Изначально не могло быть поэзии в высеченных, казалось бы, навечно строчках, истинная поэзия звучала в струнах Эоловой арфы - специальный инструмент был установлен нашими предками на Холодном отроге Горы, и в бытность свою налетавший ветер будоражил ее вечный покой странными звуками. Их любил слушать Поэт. Наши современники лишены этого вдохновляющего действия, ибо время беспощадно порвало струны, а советское время ликвидировало и самую арфу.

Узкая тропа сбежала вниз и привела к гроту, в котором так любил уединяться Лермонтов, где Печорин встретился с Верой, это было свидание любви, отсюда виден весь Пятигорск с каскадом широкой лестницы, заполненной кринолинами, сюртуками и мундирами общества, съехавшегося на воды. Оказывается по тем временам надобно было иметь изрядное здоровье, чтобы выдержать ежедневное действие прописанных эскулапами сорока-пятидесяти стаканов насыщенной газами, ионами и минералами воды. До чего же беспредельна вера человека в чудодейственность непонятного, подумал Горин, и как жадно хватается он за целебное средство, чтобы поскорее избавиться от болезни. Получив же облегчение, опять безрассудно тратит время своей единственной жизни.

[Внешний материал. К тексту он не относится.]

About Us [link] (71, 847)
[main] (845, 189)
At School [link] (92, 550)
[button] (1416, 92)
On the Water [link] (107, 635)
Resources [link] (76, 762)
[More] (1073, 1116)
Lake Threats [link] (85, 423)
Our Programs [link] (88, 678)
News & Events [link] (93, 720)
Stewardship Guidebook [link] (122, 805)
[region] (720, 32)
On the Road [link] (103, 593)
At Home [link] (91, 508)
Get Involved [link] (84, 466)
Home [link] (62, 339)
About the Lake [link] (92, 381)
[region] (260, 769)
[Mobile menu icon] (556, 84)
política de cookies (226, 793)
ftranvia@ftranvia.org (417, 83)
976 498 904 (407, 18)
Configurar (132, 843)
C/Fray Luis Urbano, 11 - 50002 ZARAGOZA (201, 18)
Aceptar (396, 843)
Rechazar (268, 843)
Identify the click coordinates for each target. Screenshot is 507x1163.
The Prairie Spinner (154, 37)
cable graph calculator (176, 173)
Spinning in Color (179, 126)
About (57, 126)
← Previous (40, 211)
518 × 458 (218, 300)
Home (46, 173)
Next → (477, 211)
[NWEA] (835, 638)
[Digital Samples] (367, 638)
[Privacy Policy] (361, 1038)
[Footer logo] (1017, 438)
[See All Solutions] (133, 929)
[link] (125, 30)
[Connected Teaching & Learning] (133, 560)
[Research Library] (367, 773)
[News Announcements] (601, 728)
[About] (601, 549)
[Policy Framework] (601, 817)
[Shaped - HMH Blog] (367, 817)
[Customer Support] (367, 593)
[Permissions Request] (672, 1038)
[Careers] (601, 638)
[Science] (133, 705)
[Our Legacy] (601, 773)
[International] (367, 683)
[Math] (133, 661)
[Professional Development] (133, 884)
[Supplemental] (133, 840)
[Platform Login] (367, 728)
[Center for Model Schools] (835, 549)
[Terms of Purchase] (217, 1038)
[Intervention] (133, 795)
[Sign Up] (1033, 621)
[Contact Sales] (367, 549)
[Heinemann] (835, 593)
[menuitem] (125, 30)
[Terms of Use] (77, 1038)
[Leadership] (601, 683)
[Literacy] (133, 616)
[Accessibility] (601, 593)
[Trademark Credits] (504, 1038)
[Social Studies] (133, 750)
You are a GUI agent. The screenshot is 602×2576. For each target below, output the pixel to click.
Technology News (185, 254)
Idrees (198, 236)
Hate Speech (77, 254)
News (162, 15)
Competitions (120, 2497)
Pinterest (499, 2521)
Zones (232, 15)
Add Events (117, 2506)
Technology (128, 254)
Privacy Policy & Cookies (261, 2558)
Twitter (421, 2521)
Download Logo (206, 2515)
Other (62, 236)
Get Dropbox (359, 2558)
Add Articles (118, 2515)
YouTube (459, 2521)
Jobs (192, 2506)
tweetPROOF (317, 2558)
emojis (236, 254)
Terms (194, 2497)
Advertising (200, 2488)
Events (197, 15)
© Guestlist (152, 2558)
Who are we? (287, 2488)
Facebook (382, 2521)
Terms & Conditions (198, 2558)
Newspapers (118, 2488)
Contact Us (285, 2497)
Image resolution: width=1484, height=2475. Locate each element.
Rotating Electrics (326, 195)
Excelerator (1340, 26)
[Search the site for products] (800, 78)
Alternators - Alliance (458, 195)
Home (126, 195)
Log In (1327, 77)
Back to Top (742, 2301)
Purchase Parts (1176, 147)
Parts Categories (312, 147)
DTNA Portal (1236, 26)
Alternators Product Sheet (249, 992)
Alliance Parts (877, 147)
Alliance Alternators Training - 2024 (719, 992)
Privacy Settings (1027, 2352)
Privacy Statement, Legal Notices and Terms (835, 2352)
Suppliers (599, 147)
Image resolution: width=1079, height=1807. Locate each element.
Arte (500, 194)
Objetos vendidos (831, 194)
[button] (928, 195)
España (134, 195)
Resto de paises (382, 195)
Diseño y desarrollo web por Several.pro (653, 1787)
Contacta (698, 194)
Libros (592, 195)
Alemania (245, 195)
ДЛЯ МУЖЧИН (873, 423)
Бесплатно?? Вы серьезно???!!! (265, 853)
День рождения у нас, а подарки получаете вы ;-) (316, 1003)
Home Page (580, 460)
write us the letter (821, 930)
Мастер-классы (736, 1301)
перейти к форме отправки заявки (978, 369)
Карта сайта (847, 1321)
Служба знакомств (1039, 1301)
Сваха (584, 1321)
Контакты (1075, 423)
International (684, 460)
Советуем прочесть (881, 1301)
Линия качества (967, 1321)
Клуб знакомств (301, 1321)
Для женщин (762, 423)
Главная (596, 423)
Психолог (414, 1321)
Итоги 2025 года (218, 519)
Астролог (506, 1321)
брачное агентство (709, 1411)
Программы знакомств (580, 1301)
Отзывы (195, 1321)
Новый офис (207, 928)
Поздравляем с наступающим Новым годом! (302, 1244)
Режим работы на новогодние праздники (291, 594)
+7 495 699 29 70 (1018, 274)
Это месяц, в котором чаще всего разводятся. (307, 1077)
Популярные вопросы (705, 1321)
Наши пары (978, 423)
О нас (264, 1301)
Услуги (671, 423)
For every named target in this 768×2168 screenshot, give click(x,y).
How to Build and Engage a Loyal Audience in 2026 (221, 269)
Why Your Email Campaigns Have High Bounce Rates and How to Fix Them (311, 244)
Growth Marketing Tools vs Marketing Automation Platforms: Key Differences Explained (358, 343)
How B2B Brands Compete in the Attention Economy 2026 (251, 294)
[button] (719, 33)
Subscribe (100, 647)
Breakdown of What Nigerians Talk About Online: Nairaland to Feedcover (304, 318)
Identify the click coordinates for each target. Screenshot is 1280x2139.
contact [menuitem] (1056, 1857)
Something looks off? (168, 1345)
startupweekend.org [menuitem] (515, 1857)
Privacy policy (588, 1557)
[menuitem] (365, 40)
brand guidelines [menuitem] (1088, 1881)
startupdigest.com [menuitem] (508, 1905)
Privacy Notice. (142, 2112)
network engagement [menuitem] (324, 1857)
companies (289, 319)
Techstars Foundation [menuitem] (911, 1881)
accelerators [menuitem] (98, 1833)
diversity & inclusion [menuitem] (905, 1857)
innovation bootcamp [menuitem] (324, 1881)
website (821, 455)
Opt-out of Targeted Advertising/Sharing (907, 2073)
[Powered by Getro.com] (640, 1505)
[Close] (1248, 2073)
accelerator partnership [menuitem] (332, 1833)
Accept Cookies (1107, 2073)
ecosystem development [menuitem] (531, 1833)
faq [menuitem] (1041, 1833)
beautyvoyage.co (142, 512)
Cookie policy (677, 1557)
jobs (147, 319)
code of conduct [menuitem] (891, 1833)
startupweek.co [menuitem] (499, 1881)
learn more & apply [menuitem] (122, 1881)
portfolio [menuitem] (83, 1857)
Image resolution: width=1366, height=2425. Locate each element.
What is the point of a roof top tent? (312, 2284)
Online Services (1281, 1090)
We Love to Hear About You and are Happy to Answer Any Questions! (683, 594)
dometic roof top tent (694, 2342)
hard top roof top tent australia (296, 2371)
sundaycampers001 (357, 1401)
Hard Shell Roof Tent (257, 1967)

Павильон над источниками венчал лестницу, здесь княжна Мери помогла поднять оброненную кружку оправлявшемуся от раны Грушницкому. Тропа вдоль Горячего отрога привела к бронзовому орлу, терзавшему змею болезней, а от него совсем вниз к еще одному гроту. Под его сводами пировали друзья, звучали смех, тосты, стихи и песни, отсюда была видна скала с портретом Ленина на Холодном отроге, павильон над источниками и орел на Горячем отроге. Оглянувшись на пройденный путь, Горин как бы обернулся в прошлое, дымка которого, как на полотнах импрессионистов, окружала какую-то иную, возвышенную и наполненную поэзией и высокими страстями жизнь.

Напротив грота высился ажурный стеклянный павильон "Лермонтовская галерея" с готическими башенками в голубых, красных и желтых витражах, полностью видный сквозь ветви не успевших еще обрядиться в весеннюю листву деревьев парка. Из глубины его показались двое мальчишек лет по двенадцать-пятнадцать в ярких спортивных шапочках и куртках, один - в красных кроссовках, другой - в оранжевых резиновых сапожках. В руках у них были рогатки, и они, подбирая на ходу камни, искали цель, чтобы поразить ее. Издалека не было видно полета снаряда, но то металлическим звоном отзывался фонарь, то глухим стоном дерево, то сухим щелчком скамейка. Они добрались до стеклянного павильона, обошли его, деловито рассматривая, и скрылись за углом. Звон разбитого витража отозвался эхом в пустом павильоне, задрожали стекла и экскурсанты завертели головами, не понимая, где источник тревожного звука.

- Вот звери, - покачала головой экскурсовод, видевшая рейд молодых варваров. - И что же из них вырастет? Рэкетиры? Слава богу, хоть в Афганистан их больше не пошлют опыта набираться... На этом наша пешеходная экскурсия по Пятигорску заканчивается. Вопросы есть?